Non bisogna buttare via il bambino con l’acqua sporca, sia chiaro. Non si ricostruisce da zero. Ci sono tante cose che abbiamo maturato e imparato, negli anni. Anche gli errori sono utili per migliorarsi. Anzi, spesso sono più utili gli errori degli effimeri e occasionali successi.
Uno degli errori strategici più profondi dell’indipendentismo sardo contemporaneo è stato puntare tutto (in modo leninista, appunto) sul livello più alto delle istituzioni, saltando quasi a pie’ pari ogni altra forma di attivismo e di prassi politica.
Dovremmo invece sapere che le rotture politiche di tipo rivoluzionario (perché di questo stiamo parlando, ribadiamolo) non possono avvenire senza che vi siano le condizioni di fatto che le rendono possibili.

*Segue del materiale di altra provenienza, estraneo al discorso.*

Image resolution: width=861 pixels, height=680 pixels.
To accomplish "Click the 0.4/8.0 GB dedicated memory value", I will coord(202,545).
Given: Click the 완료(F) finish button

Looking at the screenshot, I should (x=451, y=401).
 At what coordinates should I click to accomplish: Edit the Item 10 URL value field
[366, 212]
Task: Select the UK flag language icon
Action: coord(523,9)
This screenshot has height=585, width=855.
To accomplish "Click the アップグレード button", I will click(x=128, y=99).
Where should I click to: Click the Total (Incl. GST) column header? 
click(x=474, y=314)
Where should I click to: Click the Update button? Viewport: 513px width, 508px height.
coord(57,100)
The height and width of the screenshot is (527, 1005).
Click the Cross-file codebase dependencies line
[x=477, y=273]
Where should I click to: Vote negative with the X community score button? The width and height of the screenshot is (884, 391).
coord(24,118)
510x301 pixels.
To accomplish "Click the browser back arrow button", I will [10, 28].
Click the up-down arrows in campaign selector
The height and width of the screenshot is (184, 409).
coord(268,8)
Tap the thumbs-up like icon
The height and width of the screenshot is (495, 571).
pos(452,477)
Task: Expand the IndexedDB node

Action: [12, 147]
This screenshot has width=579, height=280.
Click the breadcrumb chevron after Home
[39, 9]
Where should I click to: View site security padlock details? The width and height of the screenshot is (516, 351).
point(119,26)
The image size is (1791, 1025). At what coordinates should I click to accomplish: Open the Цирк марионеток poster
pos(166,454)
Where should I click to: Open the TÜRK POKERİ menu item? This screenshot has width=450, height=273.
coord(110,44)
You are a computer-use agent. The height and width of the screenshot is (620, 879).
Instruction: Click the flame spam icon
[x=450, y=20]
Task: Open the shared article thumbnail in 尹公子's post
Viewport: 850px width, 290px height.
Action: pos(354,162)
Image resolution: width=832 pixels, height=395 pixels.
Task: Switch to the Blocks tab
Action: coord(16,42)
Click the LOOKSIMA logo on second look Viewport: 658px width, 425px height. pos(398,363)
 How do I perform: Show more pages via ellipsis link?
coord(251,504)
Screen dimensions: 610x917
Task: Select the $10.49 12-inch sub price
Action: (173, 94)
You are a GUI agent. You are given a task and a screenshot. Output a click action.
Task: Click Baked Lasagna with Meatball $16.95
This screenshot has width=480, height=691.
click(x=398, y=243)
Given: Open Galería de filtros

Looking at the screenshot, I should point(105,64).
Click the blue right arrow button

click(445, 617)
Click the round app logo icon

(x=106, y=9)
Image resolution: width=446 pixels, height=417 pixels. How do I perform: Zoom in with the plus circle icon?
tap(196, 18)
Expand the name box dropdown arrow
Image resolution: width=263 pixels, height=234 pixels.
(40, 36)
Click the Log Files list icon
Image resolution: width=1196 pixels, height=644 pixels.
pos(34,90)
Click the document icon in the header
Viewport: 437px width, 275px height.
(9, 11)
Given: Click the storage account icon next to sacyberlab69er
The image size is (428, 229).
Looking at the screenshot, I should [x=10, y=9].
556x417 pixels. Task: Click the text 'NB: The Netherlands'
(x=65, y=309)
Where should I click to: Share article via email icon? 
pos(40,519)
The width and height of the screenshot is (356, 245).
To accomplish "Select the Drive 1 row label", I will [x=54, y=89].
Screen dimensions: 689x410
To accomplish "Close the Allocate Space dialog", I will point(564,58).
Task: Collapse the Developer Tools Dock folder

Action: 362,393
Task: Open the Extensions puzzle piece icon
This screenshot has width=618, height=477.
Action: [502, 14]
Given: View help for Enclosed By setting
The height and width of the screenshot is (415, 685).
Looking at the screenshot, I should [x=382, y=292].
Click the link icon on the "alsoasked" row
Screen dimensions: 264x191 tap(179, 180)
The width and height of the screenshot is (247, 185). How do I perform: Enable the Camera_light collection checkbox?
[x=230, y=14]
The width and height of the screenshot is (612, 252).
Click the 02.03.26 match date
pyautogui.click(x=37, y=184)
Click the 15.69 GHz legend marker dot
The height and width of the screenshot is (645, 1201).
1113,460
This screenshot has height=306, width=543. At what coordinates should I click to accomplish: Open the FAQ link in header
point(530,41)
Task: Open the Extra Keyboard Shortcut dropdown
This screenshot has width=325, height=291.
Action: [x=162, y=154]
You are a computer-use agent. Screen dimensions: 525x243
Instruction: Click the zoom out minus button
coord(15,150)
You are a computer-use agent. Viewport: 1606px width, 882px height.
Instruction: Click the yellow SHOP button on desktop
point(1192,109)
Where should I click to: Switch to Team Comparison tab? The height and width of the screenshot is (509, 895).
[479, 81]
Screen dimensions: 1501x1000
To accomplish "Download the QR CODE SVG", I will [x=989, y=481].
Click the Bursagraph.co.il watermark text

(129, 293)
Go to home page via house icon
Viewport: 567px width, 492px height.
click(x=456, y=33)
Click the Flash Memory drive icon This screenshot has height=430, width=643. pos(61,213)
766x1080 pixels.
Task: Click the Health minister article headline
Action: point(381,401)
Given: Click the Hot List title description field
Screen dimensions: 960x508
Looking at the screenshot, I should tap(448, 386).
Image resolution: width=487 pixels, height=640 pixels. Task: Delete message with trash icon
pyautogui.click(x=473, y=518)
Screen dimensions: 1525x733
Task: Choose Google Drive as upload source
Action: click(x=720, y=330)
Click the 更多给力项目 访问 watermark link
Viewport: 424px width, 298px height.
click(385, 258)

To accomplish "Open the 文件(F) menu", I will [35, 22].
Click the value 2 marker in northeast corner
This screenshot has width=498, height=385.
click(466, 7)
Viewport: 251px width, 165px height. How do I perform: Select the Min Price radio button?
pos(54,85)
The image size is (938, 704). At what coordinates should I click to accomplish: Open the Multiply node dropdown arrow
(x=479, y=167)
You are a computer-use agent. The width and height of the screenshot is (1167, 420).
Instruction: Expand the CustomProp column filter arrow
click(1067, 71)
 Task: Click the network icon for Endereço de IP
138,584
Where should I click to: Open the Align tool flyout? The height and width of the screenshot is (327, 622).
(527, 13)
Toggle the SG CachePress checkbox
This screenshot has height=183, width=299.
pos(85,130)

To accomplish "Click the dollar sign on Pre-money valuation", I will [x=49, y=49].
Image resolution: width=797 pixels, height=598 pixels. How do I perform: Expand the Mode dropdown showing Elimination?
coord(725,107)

Ecco uno dei motivi per cui l’indipendentismo ha sempre avuto una debolezza elettorale che non rende giustizia al suo radicamento come aspirazione diffusa.
I partiti dominanti, rappresentanti di robusti interessi egoistici, hanno sempre avuto vita facile con gli strumenti del clientelismo, del ricatto occupazionale, del divide et impera delle forze sociali. Al di là della forza garantita loro dai robusti appoggi esterni.
Per costituirsi come contro-potere l’indipendentismo democratico avrebbe dovuto contrastare tali strumenti (profondamente anti-democratici, non c’è bisogno di sottolinearlo) sullo stesso terreno ma con metodi e azioni diversi.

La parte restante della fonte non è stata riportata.